Without skipping anything, transcribe the listing that follows.
/---
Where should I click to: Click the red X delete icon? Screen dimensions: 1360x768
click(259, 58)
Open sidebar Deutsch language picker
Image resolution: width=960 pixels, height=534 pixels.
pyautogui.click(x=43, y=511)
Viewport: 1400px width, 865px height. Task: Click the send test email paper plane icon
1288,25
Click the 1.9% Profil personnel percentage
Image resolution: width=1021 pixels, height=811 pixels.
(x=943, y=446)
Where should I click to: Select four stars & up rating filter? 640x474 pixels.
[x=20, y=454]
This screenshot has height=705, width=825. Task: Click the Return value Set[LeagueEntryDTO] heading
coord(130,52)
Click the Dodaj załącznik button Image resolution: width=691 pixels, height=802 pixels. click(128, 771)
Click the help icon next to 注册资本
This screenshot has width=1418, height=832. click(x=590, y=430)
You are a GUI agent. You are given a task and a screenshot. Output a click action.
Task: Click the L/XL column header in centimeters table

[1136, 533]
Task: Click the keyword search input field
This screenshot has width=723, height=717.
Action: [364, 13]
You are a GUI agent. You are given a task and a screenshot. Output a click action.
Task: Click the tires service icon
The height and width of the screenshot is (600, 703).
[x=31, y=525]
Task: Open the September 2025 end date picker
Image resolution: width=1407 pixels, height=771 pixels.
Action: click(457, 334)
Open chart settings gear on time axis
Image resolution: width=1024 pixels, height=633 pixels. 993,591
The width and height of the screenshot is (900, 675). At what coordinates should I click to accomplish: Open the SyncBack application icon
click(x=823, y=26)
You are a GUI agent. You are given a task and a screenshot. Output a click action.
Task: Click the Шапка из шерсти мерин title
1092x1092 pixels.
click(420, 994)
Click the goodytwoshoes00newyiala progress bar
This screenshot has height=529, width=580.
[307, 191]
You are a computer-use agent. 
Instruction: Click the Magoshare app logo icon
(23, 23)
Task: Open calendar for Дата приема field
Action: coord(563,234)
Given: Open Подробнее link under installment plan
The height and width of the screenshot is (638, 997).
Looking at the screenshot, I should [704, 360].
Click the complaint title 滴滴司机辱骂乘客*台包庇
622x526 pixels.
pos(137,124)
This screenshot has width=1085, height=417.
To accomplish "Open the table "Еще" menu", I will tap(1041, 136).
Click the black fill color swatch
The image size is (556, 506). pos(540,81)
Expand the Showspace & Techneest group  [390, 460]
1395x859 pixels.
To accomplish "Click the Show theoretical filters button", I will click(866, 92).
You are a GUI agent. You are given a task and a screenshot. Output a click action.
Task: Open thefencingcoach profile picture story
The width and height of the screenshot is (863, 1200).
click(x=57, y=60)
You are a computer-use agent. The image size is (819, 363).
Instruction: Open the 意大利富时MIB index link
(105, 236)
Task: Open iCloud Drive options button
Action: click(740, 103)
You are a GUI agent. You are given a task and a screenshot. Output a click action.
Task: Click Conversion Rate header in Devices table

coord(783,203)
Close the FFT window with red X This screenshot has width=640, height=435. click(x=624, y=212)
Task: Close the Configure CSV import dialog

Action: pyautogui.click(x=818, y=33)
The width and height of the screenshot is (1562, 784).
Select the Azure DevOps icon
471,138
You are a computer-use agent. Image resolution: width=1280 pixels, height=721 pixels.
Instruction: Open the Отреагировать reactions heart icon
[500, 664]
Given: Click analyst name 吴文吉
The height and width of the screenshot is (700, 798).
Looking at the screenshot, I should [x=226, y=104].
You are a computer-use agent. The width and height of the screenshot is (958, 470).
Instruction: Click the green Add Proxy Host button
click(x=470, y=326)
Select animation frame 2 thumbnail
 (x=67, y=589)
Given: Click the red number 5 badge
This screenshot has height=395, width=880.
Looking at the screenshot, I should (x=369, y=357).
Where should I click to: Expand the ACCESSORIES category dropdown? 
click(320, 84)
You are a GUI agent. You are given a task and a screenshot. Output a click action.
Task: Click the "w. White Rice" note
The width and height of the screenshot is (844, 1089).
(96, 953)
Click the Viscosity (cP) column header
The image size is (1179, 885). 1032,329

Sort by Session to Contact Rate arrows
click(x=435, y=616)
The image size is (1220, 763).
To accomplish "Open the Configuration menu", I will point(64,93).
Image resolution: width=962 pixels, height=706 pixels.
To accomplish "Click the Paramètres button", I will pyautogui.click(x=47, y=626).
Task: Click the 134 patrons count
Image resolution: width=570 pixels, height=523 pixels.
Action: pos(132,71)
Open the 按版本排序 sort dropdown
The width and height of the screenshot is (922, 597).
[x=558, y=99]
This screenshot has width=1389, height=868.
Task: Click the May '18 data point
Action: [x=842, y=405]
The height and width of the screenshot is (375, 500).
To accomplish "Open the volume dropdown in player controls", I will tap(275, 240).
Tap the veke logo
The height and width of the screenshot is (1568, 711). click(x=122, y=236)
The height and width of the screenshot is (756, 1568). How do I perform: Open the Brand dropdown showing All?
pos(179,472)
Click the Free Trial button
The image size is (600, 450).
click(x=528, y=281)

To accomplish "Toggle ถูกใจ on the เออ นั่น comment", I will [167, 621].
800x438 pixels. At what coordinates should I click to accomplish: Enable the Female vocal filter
\---
## RESPONSE TO THIS EXERCISE
Where should I click to: Click the red X delete icon? Screen dimensions: 1360x768
click(259, 58)
Open sidebar Deutsch language picker
Image resolution: width=960 pixels, height=534 pixels.
pyautogui.click(x=43, y=511)
Viewport: 1400px width, 865px height. Task: Click the send test email paper plane icon
1288,25
Click the 1.9% Profil personnel percentage
Image resolution: width=1021 pixels, height=811 pixels.
(x=943, y=446)
Where should I click to: Select four stars & up rating filter? 640x474 pixels.
[x=20, y=454]
This screenshot has height=705, width=825. Task: Click the Return value Set[LeagueEntryDTO] heading
coord(130,52)
Click the Dodaj załącznik button Image resolution: width=691 pixels, height=802 pixels. click(128, 771)
Click the help icon next to 注册资本
This screenshot has width=1418, height=832. click(x=590, y=430)
You are a GUI agent. You are given a task and a screenshot. Output a click action.
Task: Click the L/XL column header in centimeters table

[1136, 533]
Task: Click the keyword search input field
This screenshot has width=723, height=717.
Action: [364, 13]
You are a GUI agent. You are given a task and a screenshot. Output a click action.
Task: Click the tires service icon
The height and width of the screenshot is (600, 703).
[x=31, y=525]
Task: Open the September 2025 end date picker
Image resolution: width=1407 pixels, height=771 pixels.
Action: click(457, 334)
Open chart settings gear on time axis
Image resolution: width=1024 pixels, height=633 pixels. 993,591
The width and height of the screenshot is (900, 675). At what coordinates should I click to accomplish: Open the SyncBack application icon
click(x=823, y=26)
You are a GUI agent. You are given a task and a screenshot. Output a click action.
Task: Click the Шапка из шерсти мерин title
1092x1092 pixels.
click(420, 994)
Click the goodytwoshoes00newyiala progress bar
This screenshot has height=529, width=580.
[307, 191]
You are a computer-use agent. 
Instruction: Click the Magoshare app logo icon
(23, 23)
Task: Open calendar for Дата приема field
Action: coord(563,234)
Given: Open Подробнее link under installment plan
The height and width of the screenshot is (638, 997).
Looking at the screenshot, I should [704, 360].
Click the complaint title 滴滴司机辱骂乘客*台包庇
622x526 pixels.
pos(137,124)
This screenshot has width=1085, height=417.
To accomplish "Open the table "Еще" menu", I will tap(1041, 136).
Click the black fill color swatch
The image size is (556, 506). pos(540,81)
Expand the Showspace & Techneest group  [390, 460]
1395x859 pixels.
To accomplish "Click the Show theoretical filters button", I will click(866, 92).
You are a GUI agent. You are given a task and a screenshot. Output a click action.
Task: Open thefencingcoach profile picture story
The width and height of the screenshot is (863, 1200).
click(x=57, y=60)
You are a computer-use agent. The image size is (819, 363).
Instruction: Open the 意大利富时MIB index link
(105, 236)
Task: Open iCloud Drive options button
Action: click(740, 103)
You are a GUI agent. You are given a task and a screenshot. Output a click action.
Task: Click Conversion Rate header in Devices table

coord(783,203)
Close the FFT window with red X This screenshot has width=640, height=435. click(x=624, y=212)
Task: Close the Configure CSV import dialog

Action: pyautogui.click(x=818, y=33)
The width and height of the screenshot is (1562, 784).
Select the Azure DevOps icon
471,138
You are a computer-use agent. Image resolution: width=1280 pixels, height=721 pixels.
Instruction: Open the Отреагировать reactions heart icon
[500, 664]
Given: Click analyst name 吴文吉
The height and width of the screenshot is (700, 798).
Looking at the screenshot, I should [x=226, y=104].
You are a computer-use agent. The width and height of the screenshot is (958, 470).
Instruction: Click the green Add Proxy Host button
click(x=470, y=326)
Select animation frame 2 thumbnail
 (x=67, y=589)
Given: Click the red number 5 badge
This screenshot has height=395, width=880.
Looking at the screenshot, I should (x=369, y=357).
Where should I click to: Expand the ACCESSORIES category dropdown? 
click(320, 84)
You are a GUI agent. You are given a task and a screenshot. Output a click action.
Task: Click the "w. White Rice" note
The width and height of the screenshot is (844, 1089).
(96, 953)
Click the Viscosity (cP) column header
The image size is (1179, 885). 1032,329

Sort by Session to Contact Rate arrows
click(x=435, y=616)
The image size is (1220, 763).
To accomplish "Open the Configuration menu", I will point(64,93).
Image resolution: width=962 pixels, height=706 pixels.
To accomplish "Click the Paramètres button", I will pyautogui.click(x=47, y=626).
Task: Click the 134 patrons count
Image resolution: width=570 pixels, height=523 pixels.
Action: pos(132,71)
Open the 按版本排序 sort dropdown
The width and height of the screenshot is (922, 597).
[x=558, y=99]
This screenshot has width=1389, height=868.
Task: Click the May '18 data point
Action: [x=842, y=405]
The height and width of the screenshot is (375, 500).
To accomplish "Open the volume dropdown in player controls", I will tap(275, 240).
Tap the veke logo
The height and width of the screenshot is (1568, 711). click(x=122, y=236)
The height and width of the screenshot is (756, 1568). How do I perform: Open the Brand dropdown showing All?
pos(179,472)
Click the Free Trial button
The image size is (600, 450).
click(x=528, y=281)

To accomplish "Toggle ถูกใจ on the เออ นั่น comment", I will [167, 621].
800x438 pixels. At what coordinates should I click to accomplish: Enable the Female vocal filter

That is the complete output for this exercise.